Text block:
*****

It just seems like you're just being cocky in general. Again, I am only saying this because you did ask and this is the impression I got from you. It seems that you belittle other people's towns when they strongly dislike something about your town. I understand that you got your feelings hurt, but when you post a thread like this, you welcome both positive AND negative feedback, and I have learned (as a writer) that you take that feedback, whether you like it or not, and respectfully accept it _because you asked for it_. You don't have to follow the advice, you don't have to like the person giving their critique, and you can even get annoyed and disagree, but ALWAYS respect it because in the end, they were trying to help you, regardless of their wording. Resulting to insults just looks bad on you.

I'm hoping to help you just not grind on people's gears as much as you are now. I don't hate you or your town, but the way you say things really need some work.


----------



## XenonKnight56 (Mar 16, 2017)

Don't you think you're overexaggerating, I keep looking back on this thread and it doesn't seem like I "keep on responding to the other people negatively". That appears to be much earlier on

Maybe you're imagining a specific tone to my voice as you read my responses?

- - - Post Merge - - -

I already explained those are all comments TolisaMarie comments and like I said, I don't care for her
I still think you're overexaggerating my behaviour

- - - Post Merge - - -



Arize said:


> Quotes from you that sound egotistical:
> 
> "Criticism and validation for my *AMAZING* dream town"
> "Seriously, my town's gorgeous"
> ...



Ok I understand you
But I still feel quite strongly about the majority of peoples dreams and I feel I shouldn't hide it
I'm fine with:
"Criticism and validation for my *AMAZING* dream town"
"Seriously, my town's gorgeous"
"I know this is kinda rude but I strongly think the majority of you [don't] have the credentials to criticize my town"
- that last one was kinda for tolisamarie because I don't she had the right to call it blah and needs alot of work


----------



## UglyMonsterFace (Mar 16, 2017)

XenonKnight56 said:


> Don't you think you're overexaggerating, I keep looking back on this thread and it doesn't seem like I "keep on responding to the other people negatively". That appears to be much earlier on
> 
> Maybe you're imagining a specific tone to my voice as you read my responses?
> 
> ...



But you weren't just attacking her town, but everyone's town in general... Anyway, like you said before, nobody is going to change your mind. I just wish you'd see that being humble and appreciating other people's creativity besides your own will get you much further than what you are doing now.. Have a nice day, friend. I wish you luck on your town


----------



## XenonKnight56 (Mar 16, 2017)

*****

Supplied material:

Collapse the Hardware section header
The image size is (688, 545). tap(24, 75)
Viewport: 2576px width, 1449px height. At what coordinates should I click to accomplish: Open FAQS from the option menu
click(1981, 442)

*****

Stated task: Update the forum thread text between "It just seems" and "bad on you.", inclusive, replacing "feedback" with "input". The data plays no part here and can be left aside.

Right answer:
It just seems like you're just being cocky in general. Again, I am only saying this because you did ask and this is the impression I got from you. It seems that you belittle other people's towns when they strongly dislike something about your town. I understand that you got your feelings hurt, but when you post a thread like this, you welcome both positive AND negative input, and I have learned (as a writer) that you take that input, whether you like it or not, and respectfully accept it _because you asked for it_. You don't have to follow the advice, you don't have to like the person giving their critique, and you can even get annoyed and disagree, but ALWAYS respect it because in the end, they were trying to help you, regardless of their wording. Resulting to insults just looks bad on you.